J is a very safe guy as well. With just a small project, he wants to guarantee his investment (sounds reasonable). Just in case I died or stop doing freelance, he wants my source code as well. Thus he wants to appoint a trustee to safeguard the source code, and pass it to him once I died. I was like, huh? If this is a multi-million investment, I could probably understand and agree. But this is a just peanut, and you just pay for the product and not source code, okay? To satisfy his needs, I quote him for the source code, which he is not ready to pay for it. Source code is Intellectual Property (IP), definitely more expensive that the product itself as it is my bread and butter after all. So, you want guarantee for a peanut project but not ready to pay for it? Then he starts talking about how a professional software house should be and how much safer it would be. Professional Software house don't charge you peanut as I do, and they charge you for every modification you ever raise up (probably 50 times more expensive than my offering, and not guaranteed betta). Then they give you an inferior product, charge you for compulsory support which does not exist and put you through eternal hell, muahahaha. I try my best to convince him with some logical analysis and reasoning, but does not prevail. Perhaps he thought there would easily be a better deal out there, thus not willing to compromise on his demand. Perhaps I could just give in and appoint a trustee for my source code, but I felt there are too many unforeseen complication, risk and unproductive work. He turned down all my suggestions and reasoning, thus NO DEAL. Since I am a kind soul and it is partly my fault for implying I might agree with the Source Code Trustee thing in the first place, I won't charge him for the work (although the work is almost complete).

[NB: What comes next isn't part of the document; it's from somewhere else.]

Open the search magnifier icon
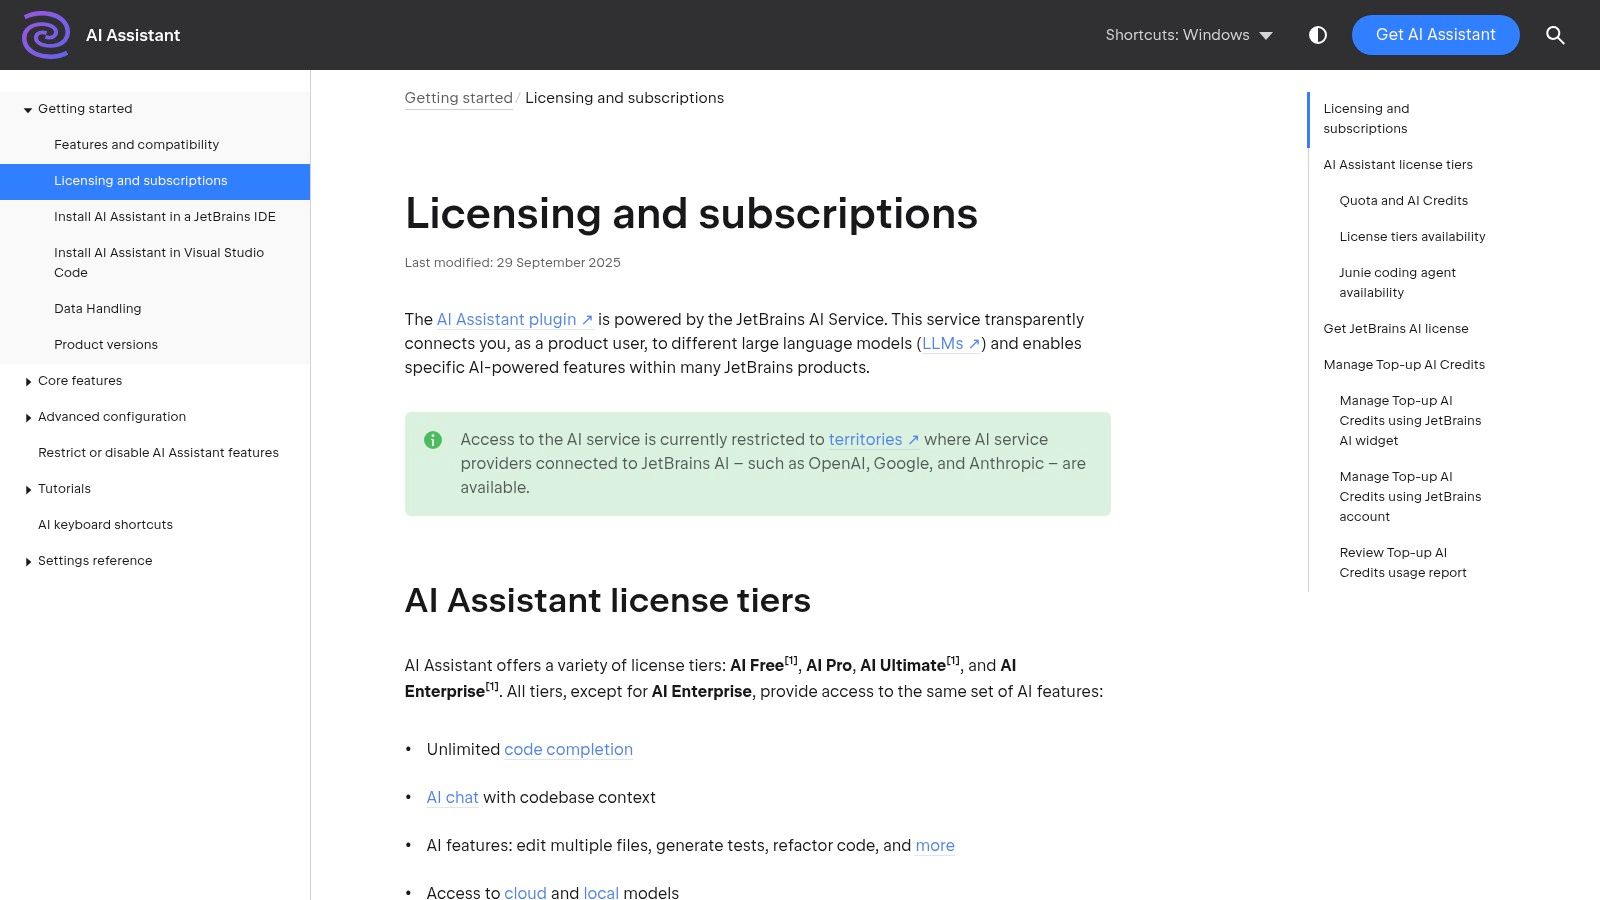Screen dimensions: 1600x900 (1555, 35)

I had lost this deal, either he found a better deal out there or not. The hardest part of freelance work is not coding itself, but managing the project scope and customer expectations, a.k.a Managing the People. I had seen worst, and J is still an okay case (he is quite patient in certain sense). If only he could believe in his decision in picking me and have more faith in me. But confident is earned, not asked for. We have to satisfied the client's needs (emotional needs as well), while not hurting ourselves. I hope I made a right decision. At least I have less work now, a bit less money to be earned and somehow happier.

3 comments:

Anonymous said...

That was quite educational. I'll keep it in my mind if one day I decide to go freelance. :)

Tiensoon said...

Yes, I truely agree with you that managing people is tough. There're too many unpredictable types of people out there.

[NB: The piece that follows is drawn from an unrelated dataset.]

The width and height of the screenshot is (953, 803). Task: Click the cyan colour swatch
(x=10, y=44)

I always practice "black and white". Without official baseline document agreed upon, I won't kick-start development stage of the project. I'll rather stop at the design stage without receiving a single cent than to lose another potential project.

Unknown said...

Sometimes it is just not so feasible to do "Black & White" with small jobs, as the customer is not quite certain of their exact needs, point by point.

So, I usually proceed with trust, and make sure they are open-minded and reasonable person. My motto is as long as I deliver something they love, they would pay the price. If I feel that they are trouble maker, I would usually just let go of the deal to avoid more pain and losses.